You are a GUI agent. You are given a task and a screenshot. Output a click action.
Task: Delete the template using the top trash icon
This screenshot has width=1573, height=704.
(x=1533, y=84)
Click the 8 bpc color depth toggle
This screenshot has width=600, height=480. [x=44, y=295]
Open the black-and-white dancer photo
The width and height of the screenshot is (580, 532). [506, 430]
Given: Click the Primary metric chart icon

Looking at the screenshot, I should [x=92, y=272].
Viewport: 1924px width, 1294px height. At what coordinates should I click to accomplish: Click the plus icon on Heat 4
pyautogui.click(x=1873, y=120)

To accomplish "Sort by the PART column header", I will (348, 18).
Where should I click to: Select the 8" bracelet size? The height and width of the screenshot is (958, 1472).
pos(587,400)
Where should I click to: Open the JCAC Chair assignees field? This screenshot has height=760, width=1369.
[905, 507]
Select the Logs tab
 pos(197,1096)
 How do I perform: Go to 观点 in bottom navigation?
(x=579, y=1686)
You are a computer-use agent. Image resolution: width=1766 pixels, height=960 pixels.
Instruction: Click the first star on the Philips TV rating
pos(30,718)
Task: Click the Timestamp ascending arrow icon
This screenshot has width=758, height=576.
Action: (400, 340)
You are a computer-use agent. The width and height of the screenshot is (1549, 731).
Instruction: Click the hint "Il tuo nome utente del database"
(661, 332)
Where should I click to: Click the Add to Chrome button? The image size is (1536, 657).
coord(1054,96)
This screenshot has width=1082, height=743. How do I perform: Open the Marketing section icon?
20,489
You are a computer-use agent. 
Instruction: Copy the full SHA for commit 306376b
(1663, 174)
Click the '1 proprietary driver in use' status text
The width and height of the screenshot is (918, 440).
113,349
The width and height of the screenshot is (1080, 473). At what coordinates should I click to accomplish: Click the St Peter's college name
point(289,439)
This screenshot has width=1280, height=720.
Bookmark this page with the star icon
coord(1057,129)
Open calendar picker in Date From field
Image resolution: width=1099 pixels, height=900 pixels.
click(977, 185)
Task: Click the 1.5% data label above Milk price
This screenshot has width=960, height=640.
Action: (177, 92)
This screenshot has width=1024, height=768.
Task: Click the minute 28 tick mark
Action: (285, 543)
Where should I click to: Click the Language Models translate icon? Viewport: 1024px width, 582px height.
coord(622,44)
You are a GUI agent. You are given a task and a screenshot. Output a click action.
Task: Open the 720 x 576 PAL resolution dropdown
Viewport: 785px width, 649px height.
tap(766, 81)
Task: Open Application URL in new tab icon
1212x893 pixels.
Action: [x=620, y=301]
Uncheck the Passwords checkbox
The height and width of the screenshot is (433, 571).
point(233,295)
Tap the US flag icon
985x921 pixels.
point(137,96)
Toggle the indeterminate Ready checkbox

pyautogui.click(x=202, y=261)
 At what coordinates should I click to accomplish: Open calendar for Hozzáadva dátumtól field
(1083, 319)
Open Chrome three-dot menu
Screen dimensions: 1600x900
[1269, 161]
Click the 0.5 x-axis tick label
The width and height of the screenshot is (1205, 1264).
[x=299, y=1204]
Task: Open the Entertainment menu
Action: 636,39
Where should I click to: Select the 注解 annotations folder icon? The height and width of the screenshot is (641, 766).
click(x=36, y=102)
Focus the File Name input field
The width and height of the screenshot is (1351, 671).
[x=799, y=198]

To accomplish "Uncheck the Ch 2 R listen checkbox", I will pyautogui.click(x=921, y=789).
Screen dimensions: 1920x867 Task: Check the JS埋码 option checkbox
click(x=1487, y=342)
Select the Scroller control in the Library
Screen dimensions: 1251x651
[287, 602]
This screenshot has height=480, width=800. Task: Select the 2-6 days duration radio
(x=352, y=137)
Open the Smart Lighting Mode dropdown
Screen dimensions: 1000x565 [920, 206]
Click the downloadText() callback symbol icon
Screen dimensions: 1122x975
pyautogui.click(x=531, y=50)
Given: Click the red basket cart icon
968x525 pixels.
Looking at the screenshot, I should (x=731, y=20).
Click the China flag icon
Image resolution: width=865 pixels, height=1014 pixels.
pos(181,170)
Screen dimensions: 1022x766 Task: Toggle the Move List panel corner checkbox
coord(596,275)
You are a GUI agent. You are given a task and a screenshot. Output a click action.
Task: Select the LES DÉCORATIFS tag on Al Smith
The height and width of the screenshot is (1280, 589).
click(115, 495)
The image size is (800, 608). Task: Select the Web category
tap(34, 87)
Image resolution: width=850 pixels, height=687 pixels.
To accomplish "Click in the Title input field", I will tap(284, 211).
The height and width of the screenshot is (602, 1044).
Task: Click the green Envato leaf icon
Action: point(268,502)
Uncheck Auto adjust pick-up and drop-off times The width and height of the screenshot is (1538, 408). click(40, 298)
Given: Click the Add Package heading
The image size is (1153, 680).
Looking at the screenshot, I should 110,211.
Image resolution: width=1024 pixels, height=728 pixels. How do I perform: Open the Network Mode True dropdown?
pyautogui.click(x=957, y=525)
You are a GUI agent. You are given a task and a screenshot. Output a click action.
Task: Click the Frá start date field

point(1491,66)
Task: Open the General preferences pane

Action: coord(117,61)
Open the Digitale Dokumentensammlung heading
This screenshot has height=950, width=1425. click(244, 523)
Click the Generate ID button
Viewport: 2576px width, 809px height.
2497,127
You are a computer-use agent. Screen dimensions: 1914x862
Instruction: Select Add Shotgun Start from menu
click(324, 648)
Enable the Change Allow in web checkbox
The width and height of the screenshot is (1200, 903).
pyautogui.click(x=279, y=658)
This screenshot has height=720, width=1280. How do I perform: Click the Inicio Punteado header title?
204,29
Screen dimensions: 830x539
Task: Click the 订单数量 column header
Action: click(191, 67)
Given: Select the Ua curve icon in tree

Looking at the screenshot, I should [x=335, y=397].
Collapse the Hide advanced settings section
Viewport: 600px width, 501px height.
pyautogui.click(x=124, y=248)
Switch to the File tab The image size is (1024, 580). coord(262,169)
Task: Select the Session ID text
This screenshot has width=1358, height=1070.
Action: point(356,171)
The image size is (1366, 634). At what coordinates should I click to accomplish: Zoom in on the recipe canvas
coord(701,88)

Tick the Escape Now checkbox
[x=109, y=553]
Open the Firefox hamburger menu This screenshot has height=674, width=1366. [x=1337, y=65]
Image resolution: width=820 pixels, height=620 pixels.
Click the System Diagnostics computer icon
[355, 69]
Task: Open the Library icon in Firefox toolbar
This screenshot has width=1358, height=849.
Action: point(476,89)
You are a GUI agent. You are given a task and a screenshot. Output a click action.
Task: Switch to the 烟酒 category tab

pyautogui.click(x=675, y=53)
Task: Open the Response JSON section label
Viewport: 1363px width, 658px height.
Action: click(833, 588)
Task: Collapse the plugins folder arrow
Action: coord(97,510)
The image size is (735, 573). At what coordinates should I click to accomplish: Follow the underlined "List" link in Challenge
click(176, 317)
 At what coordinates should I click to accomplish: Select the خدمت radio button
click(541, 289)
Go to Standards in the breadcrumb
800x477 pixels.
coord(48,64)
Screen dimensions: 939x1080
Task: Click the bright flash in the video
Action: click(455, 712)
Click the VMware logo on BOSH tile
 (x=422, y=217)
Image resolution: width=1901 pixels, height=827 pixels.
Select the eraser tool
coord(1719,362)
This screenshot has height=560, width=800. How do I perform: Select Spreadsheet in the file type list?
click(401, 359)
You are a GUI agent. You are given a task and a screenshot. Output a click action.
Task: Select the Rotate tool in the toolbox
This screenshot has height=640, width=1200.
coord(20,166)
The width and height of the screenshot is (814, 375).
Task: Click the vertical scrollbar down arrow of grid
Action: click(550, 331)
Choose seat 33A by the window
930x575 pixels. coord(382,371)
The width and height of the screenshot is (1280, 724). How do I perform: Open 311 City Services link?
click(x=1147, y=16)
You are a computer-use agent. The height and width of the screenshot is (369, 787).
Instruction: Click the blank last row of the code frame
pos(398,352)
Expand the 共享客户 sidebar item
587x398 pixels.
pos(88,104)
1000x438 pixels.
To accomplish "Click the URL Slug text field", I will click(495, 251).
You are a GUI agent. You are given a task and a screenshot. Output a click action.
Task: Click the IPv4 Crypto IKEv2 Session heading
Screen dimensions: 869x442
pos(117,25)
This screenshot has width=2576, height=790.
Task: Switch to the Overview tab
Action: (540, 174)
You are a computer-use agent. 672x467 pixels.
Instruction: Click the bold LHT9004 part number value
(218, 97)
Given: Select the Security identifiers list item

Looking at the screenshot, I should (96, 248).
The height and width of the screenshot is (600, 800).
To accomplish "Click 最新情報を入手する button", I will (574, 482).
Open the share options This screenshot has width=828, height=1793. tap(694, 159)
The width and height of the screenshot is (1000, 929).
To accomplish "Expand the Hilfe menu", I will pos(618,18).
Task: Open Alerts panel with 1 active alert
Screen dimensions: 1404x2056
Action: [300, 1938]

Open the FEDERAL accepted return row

◆ Instructions for the task
Would you quote, exactly and only, the lines from the one containing "Screen dimensions: 869x442" to the end of the entries?

◆ Answer to the problem
Screen dimensions: 869x442
pos(117,25)
This screenshot has width=2576, height=790.
Task: Switch to the Overview tab
Action: (540, 174)
You are a computer-use agent. 672x467 pixels.
Instruction: Click the bold LHT9004 part number value
(218, 97)
Given: Select the Security identifiers list item

Looking at the screenshot, I should (96, 248).
The height and width of the screenshot is (600, 800).
To accomplish "Click 最新情報を入手する button", I will (574, 482).
Open the share options This screenshot has width=828, height=1793. tap(694, 159)
The width and height of the screenshot is (1000, 929).
To accomplish "Expand the Hilfe menu", I will pos(618,18).
Task: Open Alerts panel with 1 active alert
Screen dimensions: 1404x2056
Action: [300, 1938]

Open the FEDERAL accepted return row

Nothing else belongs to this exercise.